Given records START
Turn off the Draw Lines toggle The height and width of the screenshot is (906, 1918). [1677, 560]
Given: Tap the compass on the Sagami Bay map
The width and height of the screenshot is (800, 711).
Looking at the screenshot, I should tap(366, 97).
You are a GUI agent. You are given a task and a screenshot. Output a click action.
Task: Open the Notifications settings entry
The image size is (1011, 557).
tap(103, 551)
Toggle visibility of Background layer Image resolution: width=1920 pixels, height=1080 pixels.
Given records END
Brief
Write the records out in full, exactly as they read above.

Solution to this task
Turn off the Draw Lines toggle The height and width of the screenshot is (906, 1918). [1677, 560]
Given: Tap the compass on the Sagami Bay map
The width and height of the screenshot is (800, 711).
Looking at the screenshot, I should tap(366, 97).
You are a GUI agent. You are given a task and a screenshot. Output a click action.
Task: Open the Notifications settings entry
The image size is (1011, 557).
tap(103, 551)
Toggle visibility of Background layer Image resolution: width=1920 pixels, height=1080 pixels.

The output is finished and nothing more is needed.